__Document extract__.
******

The crucial factor here is the ratio between the variance within groups to that between groups \(\frac{\sigma^2}{S/(K-3)}\). When this is small the estimate is close to the actual points, and when this is large the estimate is close to the overall average \(\bar X\). As we more precisely estimate the group mean the more we gain from biasing towards it, and the lower the within-group variation the less there is to benefist from biasing the estimate by shrinking.

Lower within-group variance than between-group

Suppose \(\sigma_i^2 \ll A\) for all i. Then \(\hat \theta_i \approx X_i (1 - \sigma_i^2/A) + M \sigma_i^2 / A\), so the estimates are closer to the data points and the Maximum Likelihood Estimate. In this case the benefit of this approach will be marginal. Also \(\hat M \approx \frac{1}{K} \sum_{i=1}^{K} X_i\) and \( \hat A \approx \frac{1}{K}\sum_{i=1}^{K} (X_i - \hat M)^2\) as in the equal variance case.

Lower between-group variance than within-group

Suppose \(A \ll \sigma_i^2\) for all \(\sigma_i\). Then \(\hat M \approx \left.\sum_{i=1}^{K} \frac{X_i}{\sigma_i^2} \middle/ \sum_{i=1}^{K} \frac{1}{\sigma_i^2} \right.\). In particular if the \(X_i\) are formed as group averages with equal variance, so \(\sigma_i^2 = \sigma_0^2/N_i\), then \(\hat M \approx \frac{\sum_{i=1}^{K} N_i X_i}{\sum_{i=1}^{K} N_i} \), that is it's the average of all the points themselves (instead of averages of the group centres). The means are approximately \(\hat \theta_i \approx M (1 - A/\sigma_i^2) + X_i \sigma_i^2/A\) is much closer to the mean of the data than the points themselves.

******

__Data listing__.
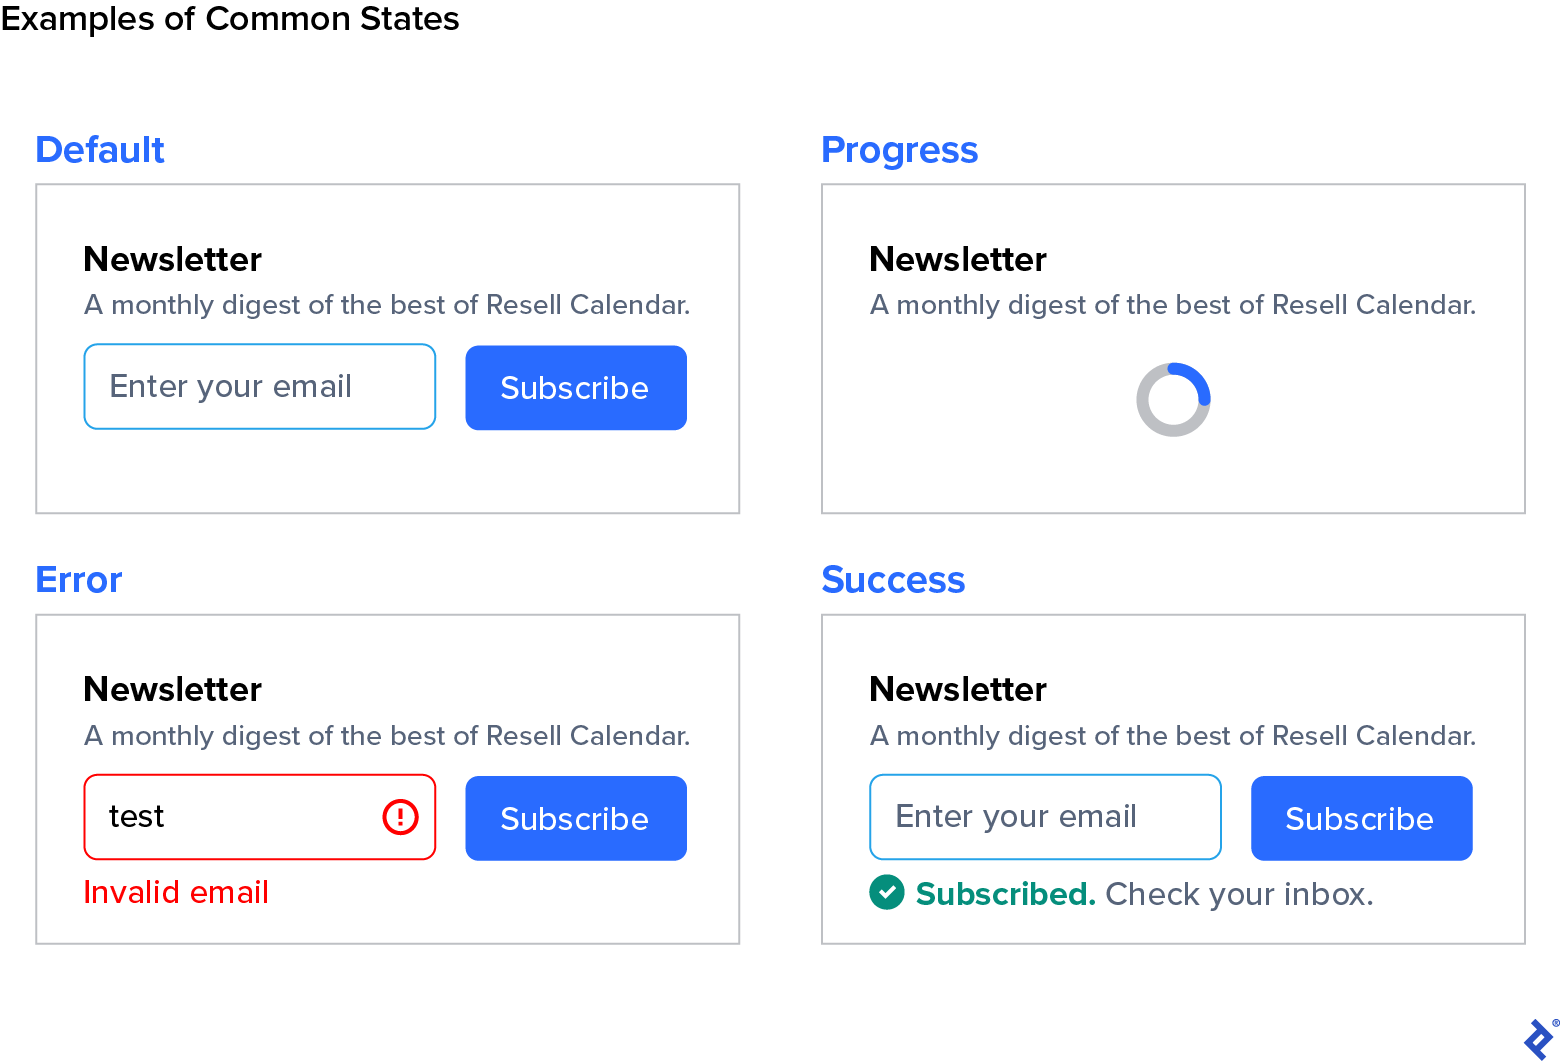The width and height of the screenshot is (1560, 1061).
Task: Select the Error state heading
Action: (78, 580)
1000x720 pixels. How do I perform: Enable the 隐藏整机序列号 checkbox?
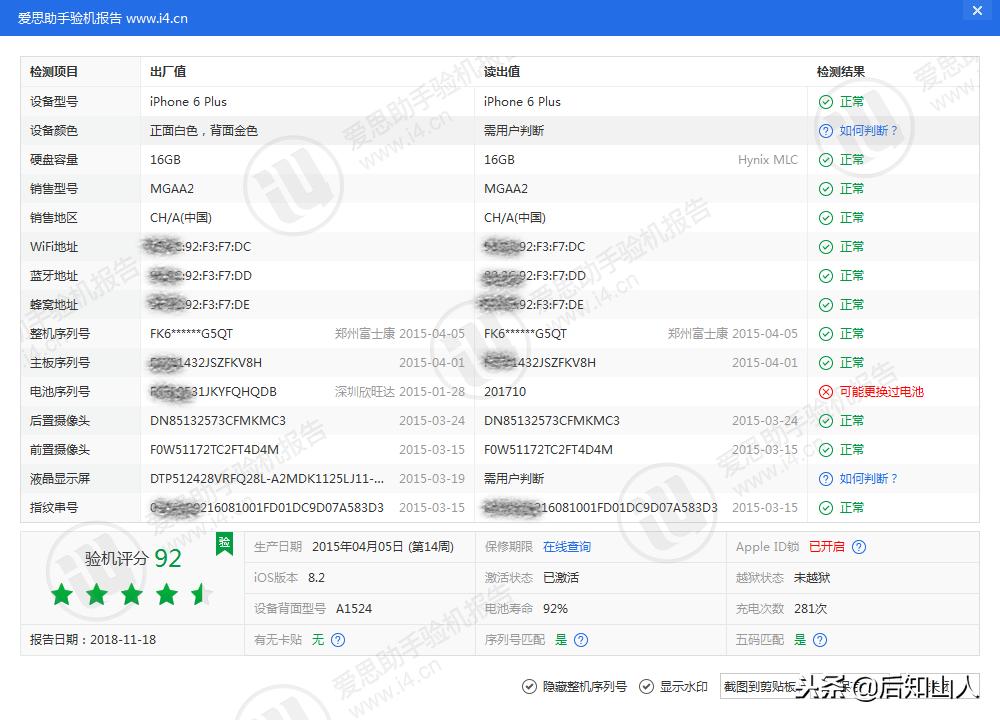pyautogui.click(x=527, y=687)
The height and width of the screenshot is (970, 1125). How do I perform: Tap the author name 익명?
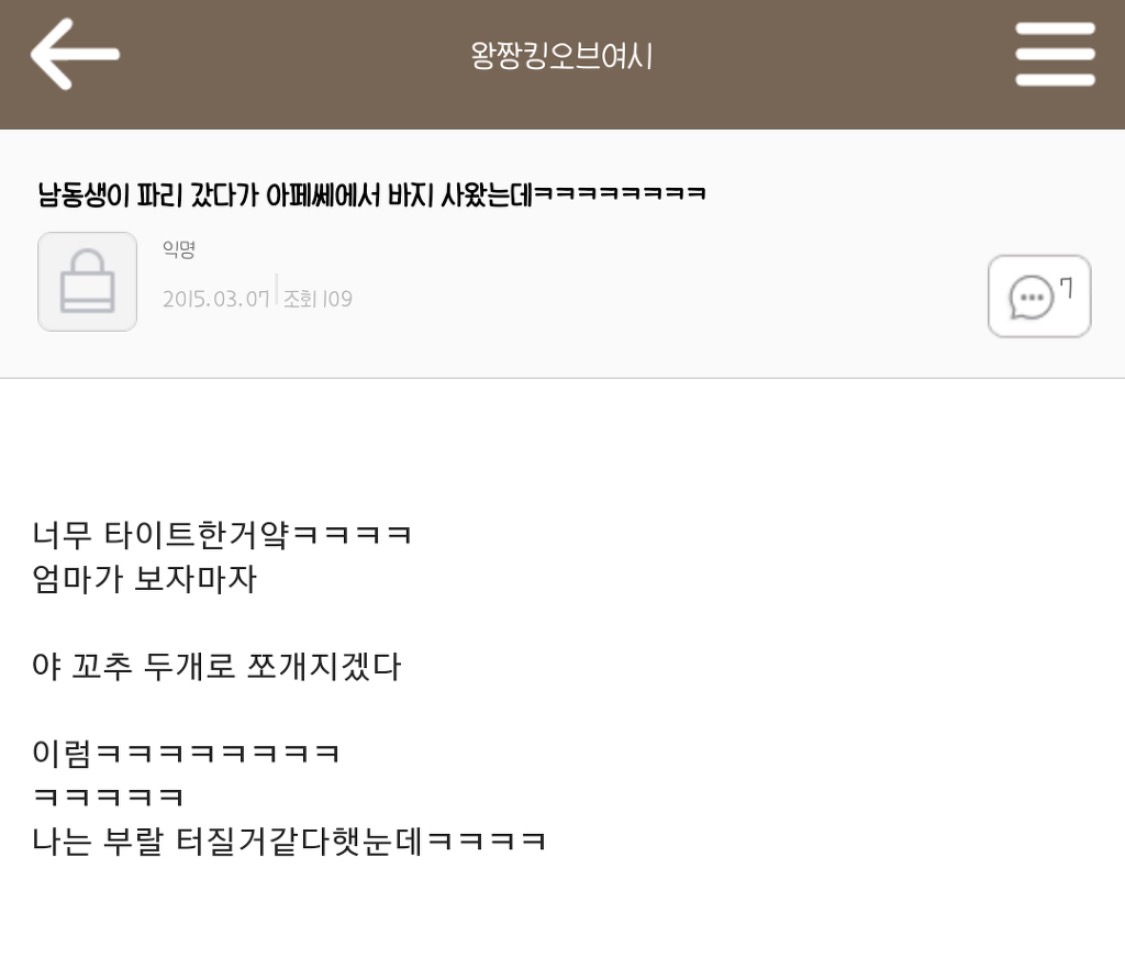click(x=179, y=249)
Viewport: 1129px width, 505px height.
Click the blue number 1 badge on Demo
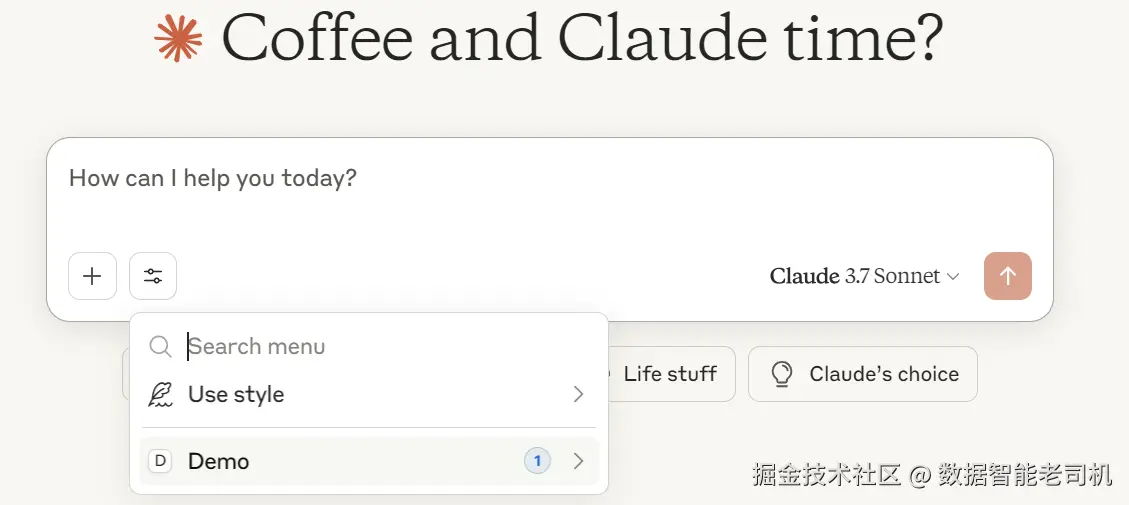[x=537, y=461]
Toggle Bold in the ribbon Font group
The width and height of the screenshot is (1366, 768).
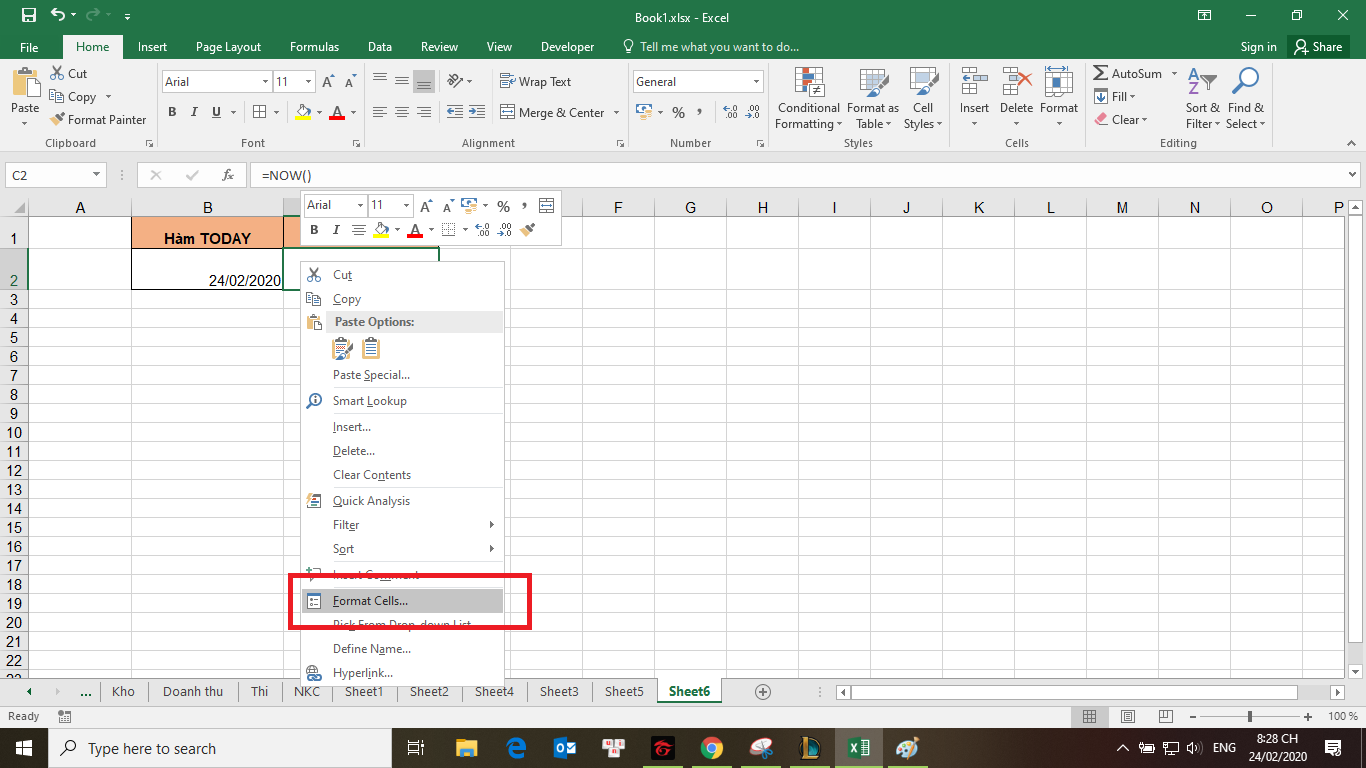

******

__To do__.
#1 According to the text on shrinkage estimation, how large will the benefit of the approach be when the within-group variance is much lower than the between-group variance?
#2 Pick up the text on shrinkage estimation after its final sentence and continue it.
The records play no part in the work that comes next.

__Answers to the problems__.
#1 The benefit will be marginal.

#2
Estimating the variances

We have assumed the \(\sigma_i\) are known; in some cases like a Binomial distribution they are part of the model, but in practice they may need to be estimated. When the \(X_i\) are formed from groups with more than one data point they can be estimated over a prior distribution in a similar way to the mean. More simply we can assume they are the same and estimate it from the mean of the sample standard deviations (correcting for sample size).

To solve the equations for \(\hat A\) an extremely low starting value would be 0. An extremely high value would be when \(\hat A \gg \sigma_i^2\), in which case we get estimates of \(\hat A\) identical to the equal variance case. In general then I'd expect the solution to be between these and could be solved by bisection (though I'm not completely sure of the upper bound, or that it has a unique solution).

What's next

This gives some of the theory of estimating the means of groups, but it would be good to exercise it against some practical examples. The benefits are largest when the between-group variance is lower than within-group variance, so in particular when there are lots of groups and a few noisy estimates in each group. The estimators we derived are biased, but it's not a big issue when there are a large number of groups (say when \(K \gg 3 \)).

The amount of shrinking changes with the standard deviation which can change the ranking of the results. This provides a methodological tool that covers a substantial problem in analysis; the most extreme data points tend to come from the data with most variation. This could potentially be used to address these problems (and even construct probabilistic orderings) in a principled way.

It could also be interesting whether we could construct Empirical Bayes models for other distributions, in particular binomial distributions could be interesting (when some observations only have a few data points and the normal approximation breaks down).

Finally we could take this further and build, and estimate, multilevel models directly. However these are harder to analyse in general and a lot more computationally intensive.